Bangkitnya Cay Lan Gong

10 1 0
                                    

Sebuah ruang perpustakaan tampak lengang, deretan buku yang tersusun rapi di dalam rak-raknya, membuat salah satu tempat terluas dalam SMK N 9 Yogyakarta itu terlihat tentram. Tak banyak siswa yang berlalu lalang di sana. Hanya terdapat segelintir anak murid saja yang tengah sibuk mengerjakan tugas kelompok.

Padahal hari mulai senja, sebagian besar siswa pun sudah memilih untuk pulang ke rumah mereka masing-masing. Hanya beberapa kelompok murid-lah yang masih betah tinggal di gedung besar yang beberapa bangunan lawasnya masih dipertahankan tersebut. Kegiatan Eskul dan tumpukan tugas yang diberikan pada merekalah yang menjadi alasan anak sekolah itu tetap bertahan, meski di atas Langit sana, awan hitam kian bergumul mesra.

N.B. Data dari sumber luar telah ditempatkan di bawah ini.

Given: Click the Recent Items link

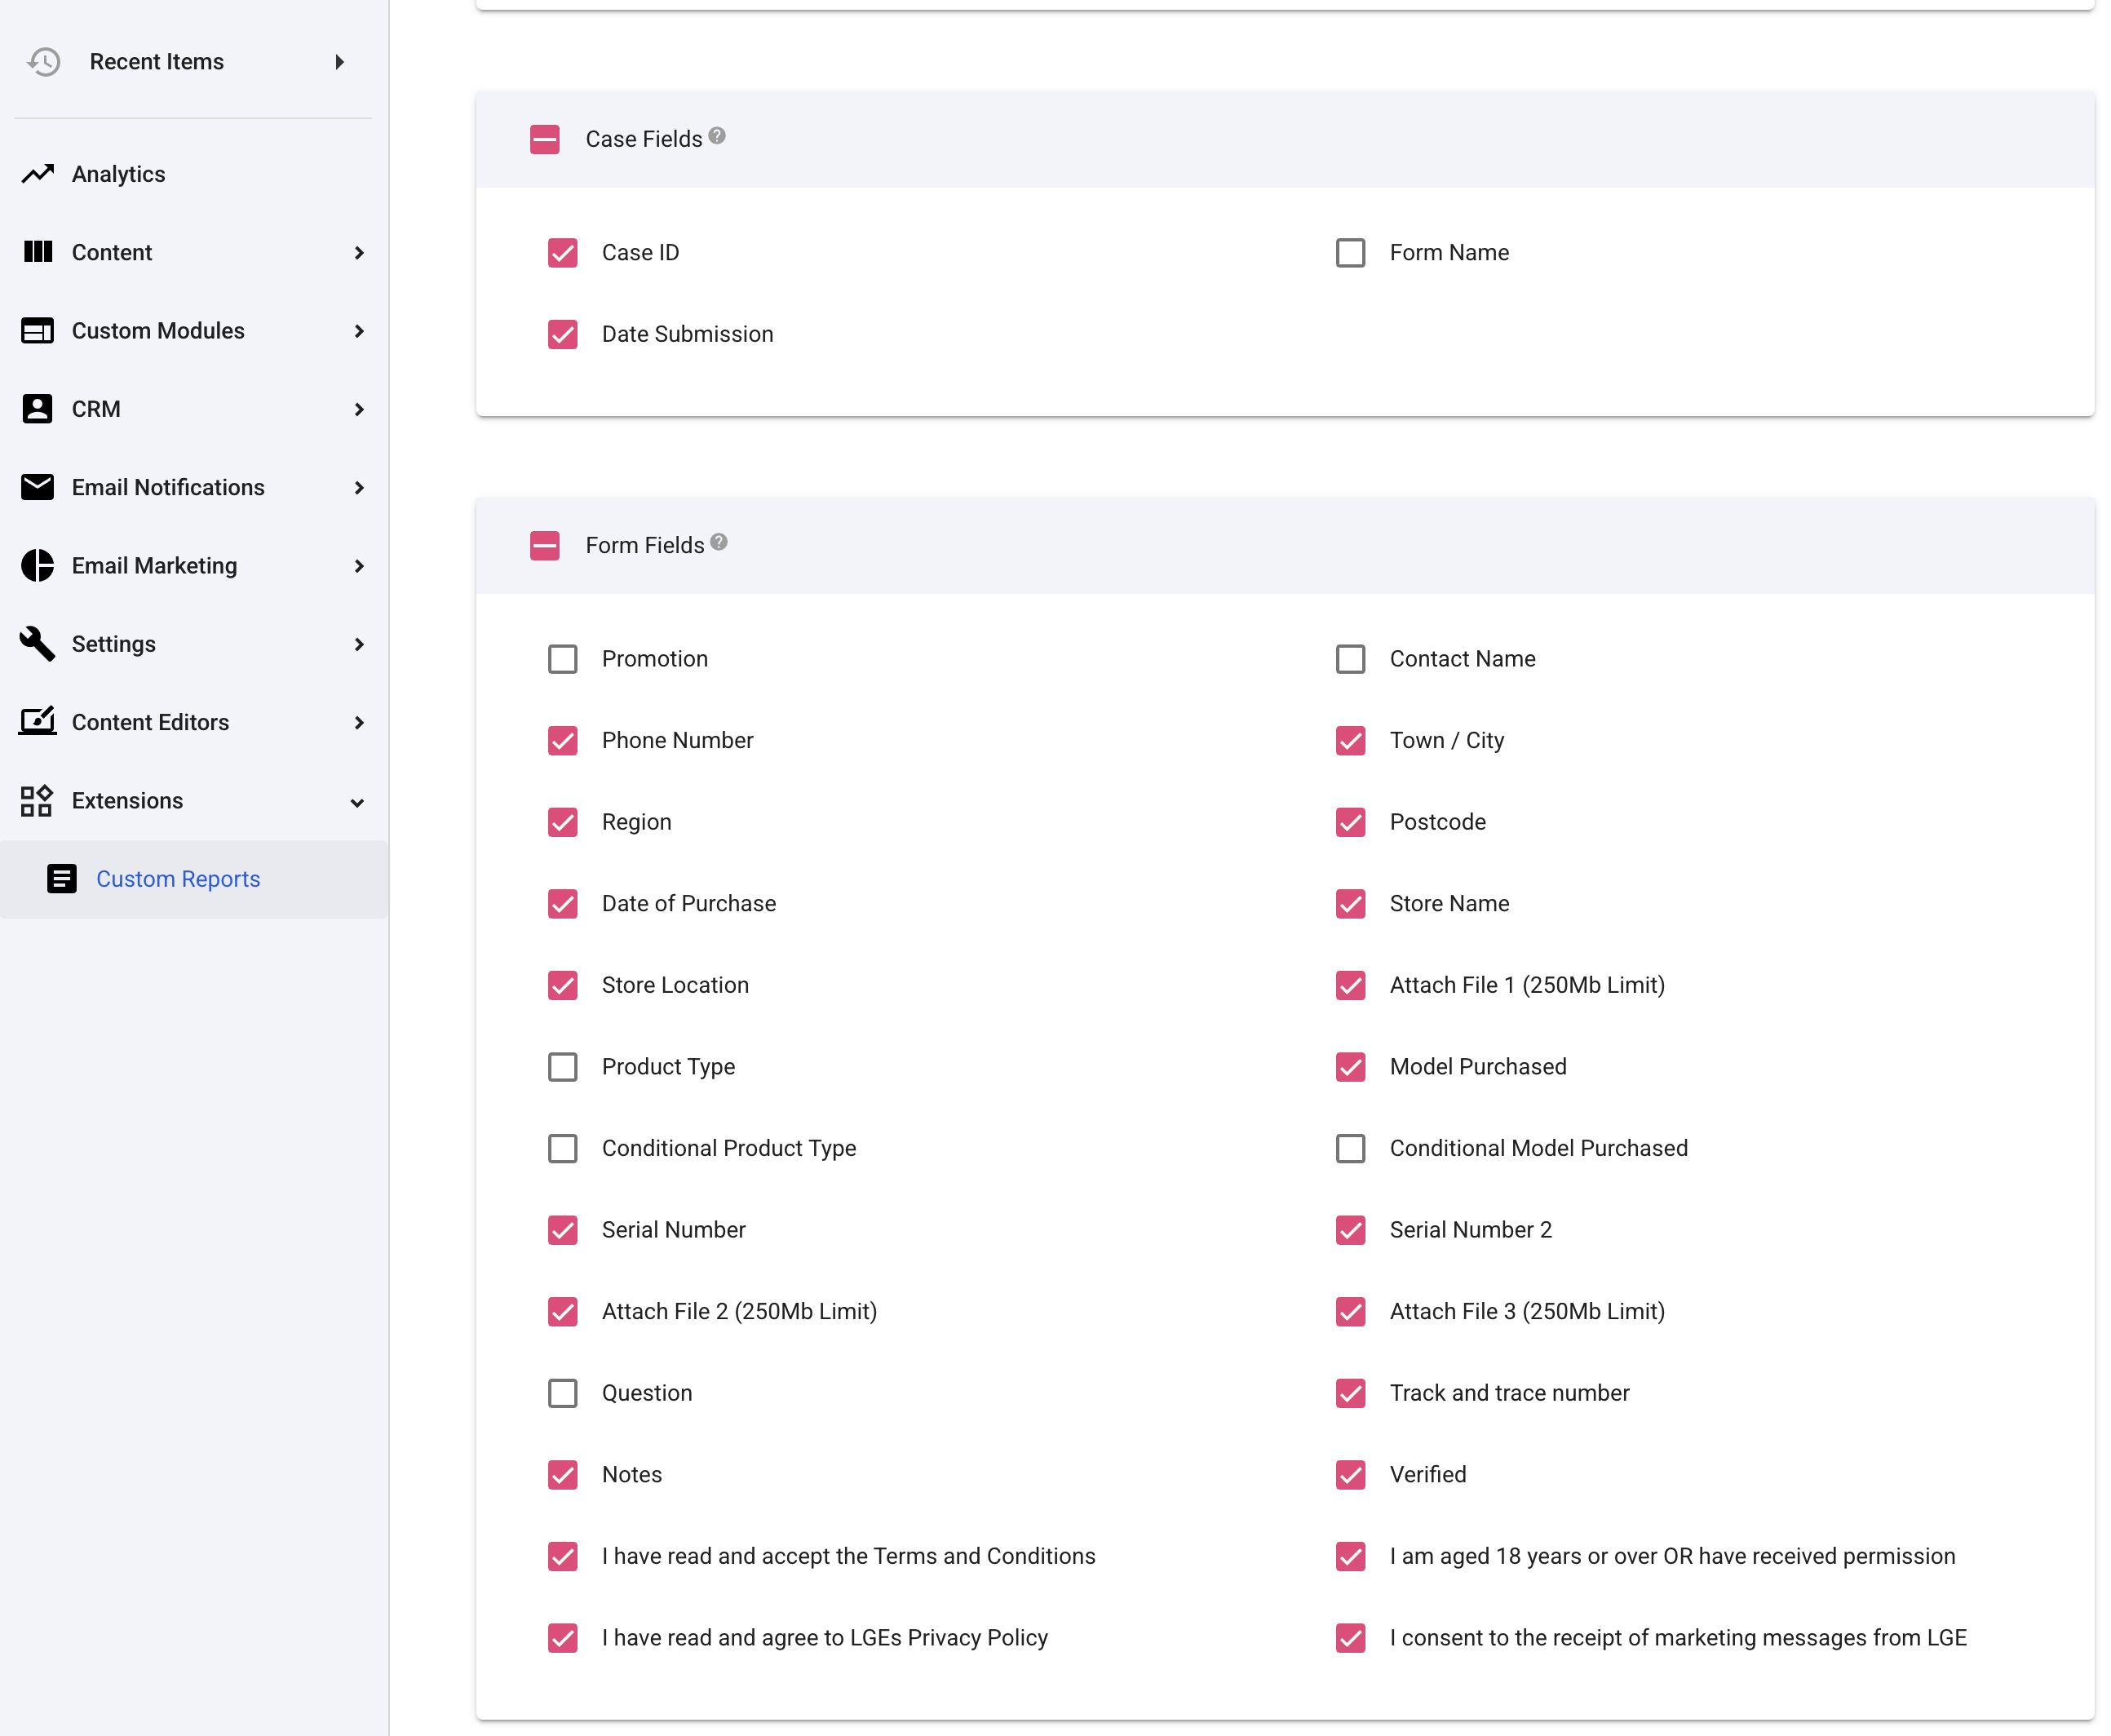Looking at the screenshot, I should tap(157, 62).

Sebuah meja persegi yang dikelilingi kursi kayu bercat putih itu menjadi tempat mereka berkumpul dan berdiskusi. Di tengah kesibukan mereka mencari sumber referensi, salah seorang murid laki-laki dengan name tag YOGA DANUBRATA itu justru teralihkan fokusnya pada jendela raksasa yang terdapat di hadapannya.

Langit sudah sangat gelap di luar sana. Semilir angin yang menggoyangkan dedaunan pohon mangga yang tumbuh di halaman sekolah pun dapat dirasa dinginnya. Kilatan cahaya terang yang mendadak muncul di atas Bumi sana membuat siswa kurus itu refleks memejamkan matanya. "Koyone sedelat maning bakal udan, Rek." selorohnya, disambut oleh gemuruh besar yang berhasil membuat teman-teman lainnya tersentak kaget. "Kita pulang aja, yuk? Kita lanjut ngerjain tugasnya besok wae. Ujannya bakal deres koyone." sambung Yoga meraih tas ransel hitam yang sedari tadi ia abaikan di bawah kakinya.

"Kowe mun arep mulih, ya mulih'o! Tapi jangan ngarep ada nama kamu tercantum di buku kelompok iki, pas aku anterin ke Pak Saleh, yo!" ucap siswi cantik yang memiliki nama Laras itu pedas.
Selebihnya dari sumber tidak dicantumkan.